Provided data:
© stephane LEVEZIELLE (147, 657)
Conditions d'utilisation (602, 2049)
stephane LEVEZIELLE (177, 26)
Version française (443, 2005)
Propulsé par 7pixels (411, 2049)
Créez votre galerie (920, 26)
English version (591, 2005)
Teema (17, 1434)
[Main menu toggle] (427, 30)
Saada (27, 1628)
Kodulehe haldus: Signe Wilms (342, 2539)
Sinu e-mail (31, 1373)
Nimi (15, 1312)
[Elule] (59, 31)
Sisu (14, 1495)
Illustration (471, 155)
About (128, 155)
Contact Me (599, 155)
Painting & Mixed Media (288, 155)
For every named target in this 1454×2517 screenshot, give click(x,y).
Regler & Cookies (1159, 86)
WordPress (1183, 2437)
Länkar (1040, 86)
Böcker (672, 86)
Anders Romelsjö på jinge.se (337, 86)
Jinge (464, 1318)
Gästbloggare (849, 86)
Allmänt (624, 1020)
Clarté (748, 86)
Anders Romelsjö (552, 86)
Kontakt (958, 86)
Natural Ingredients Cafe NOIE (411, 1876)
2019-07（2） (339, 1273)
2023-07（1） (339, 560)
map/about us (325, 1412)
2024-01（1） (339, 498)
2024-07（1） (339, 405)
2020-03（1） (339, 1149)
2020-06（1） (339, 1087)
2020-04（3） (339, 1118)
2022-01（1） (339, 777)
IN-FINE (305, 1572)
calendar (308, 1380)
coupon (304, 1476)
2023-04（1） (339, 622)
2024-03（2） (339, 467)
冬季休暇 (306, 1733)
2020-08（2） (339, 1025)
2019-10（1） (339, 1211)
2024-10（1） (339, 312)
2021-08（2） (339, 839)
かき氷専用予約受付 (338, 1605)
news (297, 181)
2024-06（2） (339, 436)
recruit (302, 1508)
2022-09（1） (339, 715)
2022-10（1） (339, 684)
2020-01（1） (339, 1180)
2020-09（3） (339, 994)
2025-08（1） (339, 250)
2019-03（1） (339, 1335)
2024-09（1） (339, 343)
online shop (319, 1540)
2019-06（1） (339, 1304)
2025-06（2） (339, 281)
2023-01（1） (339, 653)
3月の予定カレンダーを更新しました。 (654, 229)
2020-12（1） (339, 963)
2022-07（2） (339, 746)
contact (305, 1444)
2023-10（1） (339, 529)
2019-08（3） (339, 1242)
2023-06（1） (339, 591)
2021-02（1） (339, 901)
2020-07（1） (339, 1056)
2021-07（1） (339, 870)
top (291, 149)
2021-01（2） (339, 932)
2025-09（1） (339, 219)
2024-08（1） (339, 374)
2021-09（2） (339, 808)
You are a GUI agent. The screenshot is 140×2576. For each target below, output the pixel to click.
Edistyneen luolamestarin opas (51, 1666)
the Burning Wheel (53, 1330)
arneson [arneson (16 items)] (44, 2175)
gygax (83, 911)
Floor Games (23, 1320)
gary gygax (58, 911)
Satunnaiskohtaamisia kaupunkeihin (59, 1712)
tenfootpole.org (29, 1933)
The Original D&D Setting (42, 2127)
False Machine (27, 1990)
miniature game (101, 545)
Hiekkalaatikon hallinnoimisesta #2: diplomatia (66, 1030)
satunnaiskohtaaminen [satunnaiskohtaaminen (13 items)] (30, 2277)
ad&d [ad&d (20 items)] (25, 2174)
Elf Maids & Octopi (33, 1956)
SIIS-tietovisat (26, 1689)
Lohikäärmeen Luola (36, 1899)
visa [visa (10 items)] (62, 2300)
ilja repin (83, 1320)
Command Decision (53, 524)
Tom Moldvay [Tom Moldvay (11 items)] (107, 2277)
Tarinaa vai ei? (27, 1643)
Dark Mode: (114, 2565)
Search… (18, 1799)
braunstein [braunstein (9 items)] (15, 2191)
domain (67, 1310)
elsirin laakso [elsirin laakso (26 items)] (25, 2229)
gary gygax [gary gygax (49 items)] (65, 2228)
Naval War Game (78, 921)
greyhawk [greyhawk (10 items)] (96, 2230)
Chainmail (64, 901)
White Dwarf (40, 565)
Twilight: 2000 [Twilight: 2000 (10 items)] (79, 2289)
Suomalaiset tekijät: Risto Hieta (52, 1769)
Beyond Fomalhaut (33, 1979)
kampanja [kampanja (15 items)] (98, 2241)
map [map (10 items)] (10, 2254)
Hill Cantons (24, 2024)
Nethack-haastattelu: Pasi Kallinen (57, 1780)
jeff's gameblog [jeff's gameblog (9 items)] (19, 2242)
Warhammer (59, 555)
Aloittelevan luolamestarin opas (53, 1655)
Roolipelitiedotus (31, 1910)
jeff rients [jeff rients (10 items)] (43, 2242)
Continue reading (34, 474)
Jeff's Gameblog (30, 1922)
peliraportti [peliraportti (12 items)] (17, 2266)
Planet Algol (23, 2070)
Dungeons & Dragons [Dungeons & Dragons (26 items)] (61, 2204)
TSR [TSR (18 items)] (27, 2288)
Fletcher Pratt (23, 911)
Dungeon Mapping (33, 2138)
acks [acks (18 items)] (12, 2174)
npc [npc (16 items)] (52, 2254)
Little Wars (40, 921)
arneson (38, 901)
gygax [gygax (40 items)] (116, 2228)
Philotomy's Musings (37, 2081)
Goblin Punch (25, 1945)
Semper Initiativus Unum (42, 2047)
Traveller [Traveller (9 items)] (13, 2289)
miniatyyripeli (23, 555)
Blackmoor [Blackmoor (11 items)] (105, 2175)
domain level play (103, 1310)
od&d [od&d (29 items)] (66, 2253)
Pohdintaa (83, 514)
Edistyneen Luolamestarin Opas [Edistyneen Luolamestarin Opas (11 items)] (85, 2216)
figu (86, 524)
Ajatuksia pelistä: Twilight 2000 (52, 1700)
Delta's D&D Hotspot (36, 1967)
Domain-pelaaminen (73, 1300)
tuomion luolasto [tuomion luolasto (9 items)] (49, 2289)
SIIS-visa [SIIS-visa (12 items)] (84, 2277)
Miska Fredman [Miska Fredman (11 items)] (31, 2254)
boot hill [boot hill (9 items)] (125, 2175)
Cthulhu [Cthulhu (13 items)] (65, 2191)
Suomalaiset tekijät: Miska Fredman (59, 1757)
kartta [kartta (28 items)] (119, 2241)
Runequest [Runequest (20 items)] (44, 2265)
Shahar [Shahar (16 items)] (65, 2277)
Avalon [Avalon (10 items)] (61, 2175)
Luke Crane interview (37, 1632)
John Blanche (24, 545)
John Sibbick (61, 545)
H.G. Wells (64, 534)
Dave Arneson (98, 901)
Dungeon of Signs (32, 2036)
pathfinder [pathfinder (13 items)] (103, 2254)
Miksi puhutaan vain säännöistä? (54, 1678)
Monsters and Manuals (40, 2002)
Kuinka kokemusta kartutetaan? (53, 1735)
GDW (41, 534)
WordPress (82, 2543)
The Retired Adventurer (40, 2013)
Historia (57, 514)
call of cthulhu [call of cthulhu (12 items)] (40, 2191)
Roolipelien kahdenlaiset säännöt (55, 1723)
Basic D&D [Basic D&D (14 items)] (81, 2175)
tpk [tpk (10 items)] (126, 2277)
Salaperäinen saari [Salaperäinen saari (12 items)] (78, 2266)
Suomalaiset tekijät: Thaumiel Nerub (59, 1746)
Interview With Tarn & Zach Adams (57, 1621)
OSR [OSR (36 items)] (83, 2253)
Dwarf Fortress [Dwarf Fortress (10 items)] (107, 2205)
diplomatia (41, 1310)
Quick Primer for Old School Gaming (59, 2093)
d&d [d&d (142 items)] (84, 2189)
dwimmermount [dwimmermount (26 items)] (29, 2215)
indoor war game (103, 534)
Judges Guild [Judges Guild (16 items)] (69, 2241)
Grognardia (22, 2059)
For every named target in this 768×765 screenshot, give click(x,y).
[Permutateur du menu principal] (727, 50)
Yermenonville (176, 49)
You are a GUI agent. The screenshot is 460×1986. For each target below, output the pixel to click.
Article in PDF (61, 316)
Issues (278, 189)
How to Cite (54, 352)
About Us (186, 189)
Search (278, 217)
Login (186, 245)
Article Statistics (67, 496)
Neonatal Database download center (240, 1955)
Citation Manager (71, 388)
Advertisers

Written instruction: Please copy the records exactly, beginning with the line containing "contact (305, 1444)" and continuing through the line containing "Search… (18, 1799)".

Answer to this problem:
contact (305, 1444)
2023-10（1） (339, 529)
2019-08（3） (339, 1242)
2023-06（1） (339, 591)
2021-02（1） (339, 901)
2020-07（1） (339, 1056)
2021-07（1） (339, 870)
top (291, 149)
2021-01（2） (339, 932)
2025-09（1） (339, 219)
2024-08（1） (339, 374)
2021-09（2） (339, 808)
You are a GUI agent. The screenshot is 140×2576. For each target below, output the pixel to click.
Edistyneen luolamestarin opas (51, 1666)
the Burning Wheel (53, 1330)
arneson [arneson (16 items)] (44, 2175)
gygax (83, 911)
Floor Games (23, 1320)
gary gygax (58, 911)
Satunnaiskohtaamisia kaupunkeihin (59, 1712)
tenfootpole.org (29, 1933)
The Original D&D Setting (42, 2127)
False Machine (27, 1990)
miniature game (101, 545)
Hiekkalaatikon hallinnoimisesta #2: diplomatia (66, 1030)
satunnaiskohtaaminen [satunnaiskohtaaminen (13 items)] (30, 2277)
ad&d [ad&d (20 items)] (25, 2174)
Elf Maids & Octopi (33, 1956)
SIIS-tietovisat (26, 1689)
Lohikäärmeen Luola (36, 1899)
visa [visa (10 items)] (62, 2300)
ilja repin (83, 1320)
Command Decision (53, 524)
Tom Moldvay [Tom Moldvay (11 items)] (107, 2277)
Tarinaa vai ei? (27, 1643)
Dark Mode: (114, 2565)
Search… (18, 1799)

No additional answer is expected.